Super-linear spreading in local bistable cane toads equations
Emeric Bouin (CEREMADE), Christopher Henderson (NUMED, UMPA-ENSL)

TL;DR
This paper investigates how an Allee effect influences the invasion speed of cane toads in Australia, revealing that acceleration persists even with bistable non-linearities, contrasting previous findings.
Contribution
It demonstrates that super-linear spreading occurs in a bistable reaction-diffusion model with unbounded diffusivity, challenging prior assumptions about the effects of bistability on invasion speed.
Findings
Super-linear spreading persists with bistable non-linearity.
Acceleration occurs despite the Allee effect killing small populations.
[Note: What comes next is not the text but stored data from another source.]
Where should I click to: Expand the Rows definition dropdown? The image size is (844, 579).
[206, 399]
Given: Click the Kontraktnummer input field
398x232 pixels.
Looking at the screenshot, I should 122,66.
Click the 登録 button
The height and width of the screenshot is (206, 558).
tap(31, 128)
Contrasts with previous models where bistability prevented acceleration.
Abstract
In this paper, we study the influence of an Allee effect on the spreading rate in a local reaction-diffusion-mutation equation modelling the invasion of cane toads in Australia. We are, in particular, concerned with the case when the diffusivity can take unbounded values. We show that the acceleration feature that arises in this model with a Fisher-KPP, or monostable, non-linearity still occurs when this non-linearity is instead bistable, despite the fact that this kills the small populations. This is in stark contrast to the work of Alfaro, Gui-Huan, and Mellet-Roquejoffre-Sire in related models, where the change to a bistable non-linearity prevents acceleration.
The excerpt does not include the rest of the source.